Fiction Speculative Science Fiction

They said this day would come, but they never really believed it. When they started wearing masks, they said it would go back to “normal” eventually, but instead we reached a new, devastating normal.

The world population is unsustainable - at nearly 20 billion, we are overcrowded. Forests are gone, except for a few rare stands constantly battling those trying to plunder them. We grow food in tall buildings hydroponically, and the question of being vegetarian or not is moot. Where would a cow graze? Who has the space for a chicken, much less a pig? 

The diseases have grown, too. We all cover up against mosquitoes day and night, and boil and filter our drinking water even as it leaves the tap. We light fires to keep away the bugs, seal up our homes, cook everything until all germs are killed. 

Those masks are not just to filter our viruses but also to keep out smoke and pollution. We’re forced to stop flying, to use our solar panels and wind turbines for electricity, but it’s still not enough. 

The storms won’t stop. It could be fire, or lightning, or flood, hurricane or tornado, a sand storm or a tsunami. Or it could simply be war - everyone needs something these days. The sound of bombs or helicopters blends with the sound of thunderclouds, and gales. 

Steadily, we’ve moved inland as the seas rise, into tall (but not too tall) structures. There are few of us left, the scientists, because no one believes in hope anymore. We’ve adjusted to the reality of a post-climate world. A world in which resources are scarce and getting scarcer. Where the few own much, and everyone else must scrounge. 

So why am I here? This year, everyone is dying of a novel virus that cannot be treated. They’re calling it AVRV-53, an avian respiratory virus that was discovered in ‘53. Sure, we created vaccines, but in this burgeoning population, the virus simply mutated until we had to keep making vaccines and eventually could not keep up. It only got more aggressive. We searched the world for medicines, much too late protecting forests we’d flattened generations ago. 

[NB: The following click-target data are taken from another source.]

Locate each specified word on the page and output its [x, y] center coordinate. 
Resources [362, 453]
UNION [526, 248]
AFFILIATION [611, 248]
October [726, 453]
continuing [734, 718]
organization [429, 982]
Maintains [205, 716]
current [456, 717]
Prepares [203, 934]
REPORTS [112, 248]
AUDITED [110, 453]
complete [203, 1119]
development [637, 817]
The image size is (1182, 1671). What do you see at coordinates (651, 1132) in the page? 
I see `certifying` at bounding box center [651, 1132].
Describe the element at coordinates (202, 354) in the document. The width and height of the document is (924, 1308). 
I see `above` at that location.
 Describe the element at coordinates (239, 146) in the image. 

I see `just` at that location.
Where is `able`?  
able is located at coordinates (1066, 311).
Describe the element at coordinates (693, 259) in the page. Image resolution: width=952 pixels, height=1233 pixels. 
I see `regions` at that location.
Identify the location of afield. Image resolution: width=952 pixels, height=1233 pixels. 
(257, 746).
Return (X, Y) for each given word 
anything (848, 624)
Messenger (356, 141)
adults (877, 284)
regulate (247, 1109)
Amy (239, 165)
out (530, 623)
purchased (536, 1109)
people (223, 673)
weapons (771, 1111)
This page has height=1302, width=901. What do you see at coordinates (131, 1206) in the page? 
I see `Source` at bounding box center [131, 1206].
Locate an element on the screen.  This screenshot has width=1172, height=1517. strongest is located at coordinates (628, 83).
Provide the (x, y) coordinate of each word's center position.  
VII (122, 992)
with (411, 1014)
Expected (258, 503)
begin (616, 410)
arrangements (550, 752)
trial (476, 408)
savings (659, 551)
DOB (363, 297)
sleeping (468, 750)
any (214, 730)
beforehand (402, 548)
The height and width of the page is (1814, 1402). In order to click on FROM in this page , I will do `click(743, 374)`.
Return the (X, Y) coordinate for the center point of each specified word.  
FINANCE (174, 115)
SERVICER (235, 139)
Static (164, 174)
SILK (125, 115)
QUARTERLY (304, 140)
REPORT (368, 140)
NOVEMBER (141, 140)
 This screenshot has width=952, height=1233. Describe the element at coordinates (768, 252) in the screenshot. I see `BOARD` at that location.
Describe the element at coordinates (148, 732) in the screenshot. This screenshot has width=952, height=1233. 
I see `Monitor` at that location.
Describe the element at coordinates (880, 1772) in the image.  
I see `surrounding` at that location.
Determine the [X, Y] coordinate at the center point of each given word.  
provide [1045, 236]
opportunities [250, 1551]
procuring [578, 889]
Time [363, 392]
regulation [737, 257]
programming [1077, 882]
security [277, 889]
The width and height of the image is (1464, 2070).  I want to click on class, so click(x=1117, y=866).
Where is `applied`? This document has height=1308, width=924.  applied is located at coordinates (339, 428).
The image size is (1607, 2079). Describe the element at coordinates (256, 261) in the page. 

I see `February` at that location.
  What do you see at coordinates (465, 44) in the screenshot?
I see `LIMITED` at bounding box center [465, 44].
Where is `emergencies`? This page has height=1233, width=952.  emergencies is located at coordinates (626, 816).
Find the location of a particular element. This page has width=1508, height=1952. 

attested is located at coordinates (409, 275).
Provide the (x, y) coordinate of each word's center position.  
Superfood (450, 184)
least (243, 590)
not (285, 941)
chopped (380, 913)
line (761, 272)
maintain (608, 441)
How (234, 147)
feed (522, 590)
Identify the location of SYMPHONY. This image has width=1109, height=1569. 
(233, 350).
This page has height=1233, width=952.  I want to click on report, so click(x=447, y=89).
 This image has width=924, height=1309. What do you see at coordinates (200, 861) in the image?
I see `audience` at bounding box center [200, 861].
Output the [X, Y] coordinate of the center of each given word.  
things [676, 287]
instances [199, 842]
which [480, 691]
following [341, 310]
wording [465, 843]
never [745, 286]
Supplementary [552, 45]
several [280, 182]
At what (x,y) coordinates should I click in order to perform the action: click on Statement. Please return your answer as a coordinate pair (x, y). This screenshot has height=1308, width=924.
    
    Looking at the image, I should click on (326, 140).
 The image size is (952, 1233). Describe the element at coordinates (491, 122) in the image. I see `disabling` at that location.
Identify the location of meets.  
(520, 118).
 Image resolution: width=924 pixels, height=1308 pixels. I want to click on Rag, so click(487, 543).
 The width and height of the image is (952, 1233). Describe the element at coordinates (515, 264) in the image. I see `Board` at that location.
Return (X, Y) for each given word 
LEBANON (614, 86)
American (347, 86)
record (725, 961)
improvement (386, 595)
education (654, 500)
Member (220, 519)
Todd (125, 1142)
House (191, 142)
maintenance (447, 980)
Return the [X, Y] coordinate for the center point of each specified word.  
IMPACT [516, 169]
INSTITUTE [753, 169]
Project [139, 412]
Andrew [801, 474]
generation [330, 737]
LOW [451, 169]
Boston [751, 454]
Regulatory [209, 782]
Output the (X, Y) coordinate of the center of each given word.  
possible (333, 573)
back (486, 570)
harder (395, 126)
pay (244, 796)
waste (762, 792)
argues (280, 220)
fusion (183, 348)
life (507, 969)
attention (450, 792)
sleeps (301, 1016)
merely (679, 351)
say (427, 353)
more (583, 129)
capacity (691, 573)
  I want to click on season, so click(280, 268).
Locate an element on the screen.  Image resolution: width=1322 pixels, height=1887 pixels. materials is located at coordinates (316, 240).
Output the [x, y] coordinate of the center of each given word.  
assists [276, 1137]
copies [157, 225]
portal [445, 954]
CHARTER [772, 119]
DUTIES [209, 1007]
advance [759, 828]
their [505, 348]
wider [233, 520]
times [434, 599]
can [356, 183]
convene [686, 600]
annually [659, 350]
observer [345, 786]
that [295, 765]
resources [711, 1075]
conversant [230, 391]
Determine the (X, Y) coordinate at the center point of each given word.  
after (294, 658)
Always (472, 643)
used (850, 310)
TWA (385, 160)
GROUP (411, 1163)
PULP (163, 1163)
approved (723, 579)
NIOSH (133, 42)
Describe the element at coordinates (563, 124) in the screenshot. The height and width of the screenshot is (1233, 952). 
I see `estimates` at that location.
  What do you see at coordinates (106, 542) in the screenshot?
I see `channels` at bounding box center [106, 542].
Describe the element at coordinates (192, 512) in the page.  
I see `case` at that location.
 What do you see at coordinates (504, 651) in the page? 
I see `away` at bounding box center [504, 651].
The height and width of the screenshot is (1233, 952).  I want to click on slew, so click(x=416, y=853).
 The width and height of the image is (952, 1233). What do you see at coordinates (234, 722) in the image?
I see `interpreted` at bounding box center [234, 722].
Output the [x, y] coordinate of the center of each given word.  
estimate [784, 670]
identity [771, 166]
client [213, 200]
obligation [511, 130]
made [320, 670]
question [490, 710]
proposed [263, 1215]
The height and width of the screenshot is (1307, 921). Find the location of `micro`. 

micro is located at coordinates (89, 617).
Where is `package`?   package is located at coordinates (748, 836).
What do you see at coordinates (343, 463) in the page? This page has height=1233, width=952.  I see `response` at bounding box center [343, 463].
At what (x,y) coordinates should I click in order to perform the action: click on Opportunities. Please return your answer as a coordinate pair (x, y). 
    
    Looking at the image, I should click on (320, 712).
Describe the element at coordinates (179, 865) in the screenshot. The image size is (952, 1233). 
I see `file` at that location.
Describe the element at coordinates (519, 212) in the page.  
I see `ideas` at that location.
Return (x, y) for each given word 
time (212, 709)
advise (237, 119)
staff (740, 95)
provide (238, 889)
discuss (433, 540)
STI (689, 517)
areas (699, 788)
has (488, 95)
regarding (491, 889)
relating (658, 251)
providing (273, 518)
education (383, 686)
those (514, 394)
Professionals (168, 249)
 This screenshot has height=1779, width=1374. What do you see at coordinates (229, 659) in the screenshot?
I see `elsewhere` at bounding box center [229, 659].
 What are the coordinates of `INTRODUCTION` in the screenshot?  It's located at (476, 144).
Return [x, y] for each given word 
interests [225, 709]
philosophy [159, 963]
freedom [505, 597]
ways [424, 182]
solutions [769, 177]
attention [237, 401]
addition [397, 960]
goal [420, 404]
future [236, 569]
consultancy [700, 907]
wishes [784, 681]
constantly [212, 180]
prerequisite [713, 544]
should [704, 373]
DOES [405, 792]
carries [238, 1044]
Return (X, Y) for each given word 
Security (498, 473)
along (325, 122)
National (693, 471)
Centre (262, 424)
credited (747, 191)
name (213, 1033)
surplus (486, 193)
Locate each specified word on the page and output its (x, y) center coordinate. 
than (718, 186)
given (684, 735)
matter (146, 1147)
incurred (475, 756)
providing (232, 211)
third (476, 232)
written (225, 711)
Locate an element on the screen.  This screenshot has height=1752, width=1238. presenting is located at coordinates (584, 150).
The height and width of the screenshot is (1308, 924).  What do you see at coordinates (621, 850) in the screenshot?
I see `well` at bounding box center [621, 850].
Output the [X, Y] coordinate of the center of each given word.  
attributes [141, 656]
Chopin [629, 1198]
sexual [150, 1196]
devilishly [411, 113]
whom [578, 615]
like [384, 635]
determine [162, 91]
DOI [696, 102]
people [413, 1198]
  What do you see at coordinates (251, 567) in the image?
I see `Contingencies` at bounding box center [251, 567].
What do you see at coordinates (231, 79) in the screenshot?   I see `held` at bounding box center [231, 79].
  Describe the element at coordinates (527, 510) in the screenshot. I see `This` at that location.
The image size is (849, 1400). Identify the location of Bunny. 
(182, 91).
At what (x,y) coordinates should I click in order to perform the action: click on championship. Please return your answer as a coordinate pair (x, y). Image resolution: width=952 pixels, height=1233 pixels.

All the true elderly are gone, mostly from disease, but also from simple things like poor sanitation or lack of water. At 49, I’m practically aged. I am certainly gray-haired, but then, so many of us now are. Stress, I suppose, or just fear. 

Still, these past months, I’ve been taking a closer look at this virus. It’s like many others we’ve seen in the past - the so-called previous bird flus, coronaviruses, SARS, and others that kept coming back until humanity just got used to dealing with them. But this one is different - nothing seems to be beating it back. 

After many, many experiments, many of them done on my own body, I was lucky to hit on a process that allows me to test if the medicines I’m using work. There is one that I am confident of, a beautiful little organic compound that neutralizes it without harming the organism. 

Unfortunately, the active ingredient is only found on the southern border of the Amazon rainforest, or what remains of it. It’s the only rainforest still around these days, though only about ten percent of it remains, in scattered woods, the rest mostly savannah, as if it were in Africa, not South America. 

I have traveled here, these last weeks, taking trains and boats, obtaining special carbon passes to come to this protected place. I must continue to wear my mask, of course, and also sign a pledge saying I have no designs on the wood here, will not start a fire, and won’t take anything away. It’s just a formality - so many tourists come here to just see the last standing forest trees. 

Here I stand, surrounded by an ancient Kapok tree that the natives worship. Nearby is a rare cashew that grows only here, the fruit of which is exported at exorbitant prices. The remains of cocoa trees and rubber trees are seen, but they produce little, having been transplanted indoors for the valuable commodities they contain.

No, the one I am looking for is Leopoldinia piassaba, a palm tree that now grows only here. Here, near the black river, the remaining stands of trees should be ahead, soon. The trees are squat and long-leafed, the fibers once useful for making brooms and baskets. But many decades ago, many of them were destroyed, because they harbored “kissing bugs” that spread Chagas disease. I can only hope this last stand still remains.

I cross the river, which would pass for a creek in the old days, it is so dry. Just past these few fragrant magnolias, I can make out some trunks, wide and fibrous. If I can just reach them in fruit, with their nuts ripe, I can make more of the extract that will prevent another couple of billion from dying. I need only a few fruits; even two will do if nothing else is available. 

As I cross, a native Amazonian greets me. He is here in his home with his family. They smile, their faces marked by the radiation burns many now have, and unrecognizable under their masks and hats. The children peek out from the hut. They look old beyond their age. Unlike me, however, they are still free of disease. 

I look around - the trees are nowhere. The man tells me the trees are gone, chopped for the fibers not a week ago. Not one is left.

I start scratching around in the dirt - perhaps some fruits have fallen. Perhaps the seeds are here, ready to be replanted. But he explains their policy of burning the area around the trees, making a clearing to prevent a further fire. It is this that allowed him to build a permanent home here. 

I smile ruefully. His permanent home will not be so permanent. I kick at the dirt - what is left is only a shell. The last shell of the last piassava palm, the last hope for humanity.